Jackson, of course, didn’t invent Middle-earth (that would be J.R.R. Tolkien) but he certainly is responsible for making it a living, breathing place. When it was announced that he would split Tolkien’s “The Hobbit,” the prequel to the richer, darker “Lord of the Rings” tomes, into three movies, many were left wondering how there could possibly be enough material to span nine hours of filmmaking. With the arrival of “Unexpected Journey,” we finally have our answer: through flashbacks, musical numbers and gratuitous chase scenes.
Not that anyone will accuse the film of having a lack of scope. In “Unexpected Journey,” you’ve got an epic quest — on foot, no less — across a treacherous but scenic landscape filled with mountain-sized rock monsters, gold-hording dragons and nasty orcs racing around on wolf-creatures. And although the eye candy comes with a simple plot, it’s more than enough to keep the audience engaged.
The story follows the hobbit Bilbo Baggins (played by the disarmingly impish Martin Freeman), uncle of the “Rings” central character, Frodo. Baggins, a once-adventurous soul who has grown fussy in his middle age, is wooed from his home in the utopian Shire by Gandalf (Ian McKellan) to assist on a dangerous mission: help a dozen dwarves reclaim their kingdom from Smaug, a fire-breathing dragon. That’s pretty much it, and without a lot of stuff to do, the audience is allowed to revel in this alternate universe, sit back and enjoy themselves.
However, the film’s slower pacing allows some of the less polished aspects to stand farther out. Most confusing is the wildly uneven looks of the dwarves. When you’re dealing with fantasy races, a lot of what aids in the suspension of disbelief and in telling who’s who (and what’s what) are physical differentiations — hobbits have pointy ears and big hairy feet, goblins have scrotums for chins, etc. In the case of the 12 dwarves, if they hadn’t been introduced as such, it would be easy to mistake them for different Middle-earth races entirely. It’s more than a ragtag group — it’s a medley of make-up styles. Dean O’Gorman (“Fili”), for example, is saddled with a bulbous false nose and silly blond braids, but his brother Kili, played by Aidan Turner, is a prosthetics-free smoldering hunk who looks like a regular human. (You can practically hear someone in the production team screaming, “Don’t cover his face — he’s too handsome!”) Is the tween female demographic that vital that they couldn’t risk covering Turner’s handsome mug? Answer, sadly: most likely.
What Jackson lacks in plot, however, he more than makes up for with spectacle. He shot “The Hobbit” in the hyper-realistic — and, according to many reports, unsettlingly distracting — format of 48 frames per second, which is double that of traditional movies. (The format is unavailable in Lansing; Ypsilanti has the closest showing.)

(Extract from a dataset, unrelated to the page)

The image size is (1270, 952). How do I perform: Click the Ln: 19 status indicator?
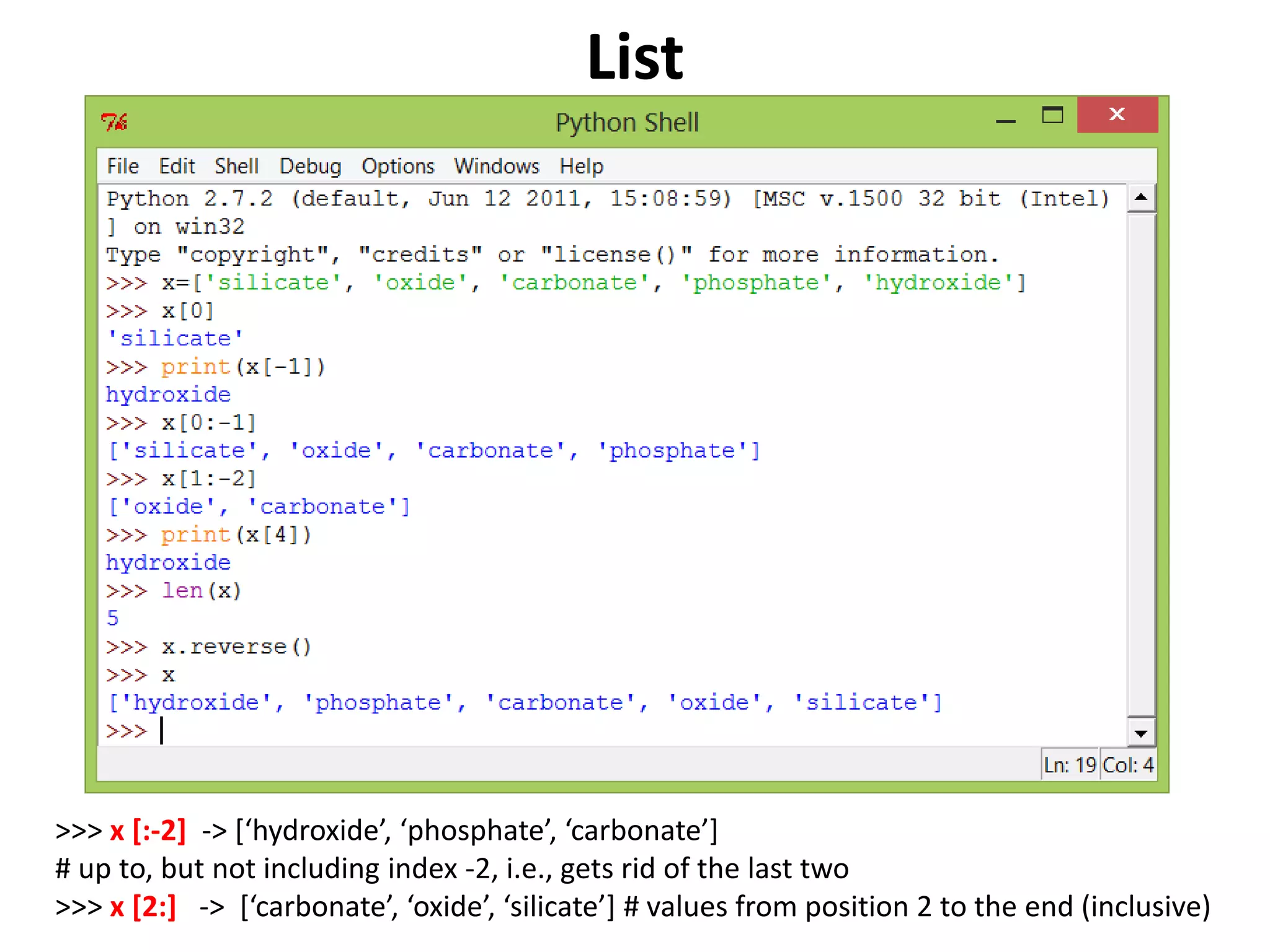(x=1070, y=765)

He also shot it in 3D, lending a surprising amount of intimacy to the action. This effect is particularly effective in several key scenes. The slow-motion battle of the stone giants, who morph from the side of the mountain to hurl city-sized boulders at each other in the middle of a lightning storm, is one of the year’s most eye-popping action pieces. Likewise, the chase scene with the orcs-on-wargs hunting down the wizard Radagast (Sylvester McCoy) on his rabbit sleigh is a pusle-pounding pursuit. But the third dimension’s best use in “The Hobbit” is the riddle battle between Bilbo and Gollum (motion-captured by Most Valuable Returning Player, Andy Serkis). You get a real sense of claustrophobic mortal peril as Gollum’s inhuman movements over, under and around the rocks make you feel like you’re trapped, back against a cave wall, mind racing to keep from being eaten alive.
It’s good to know some things never change.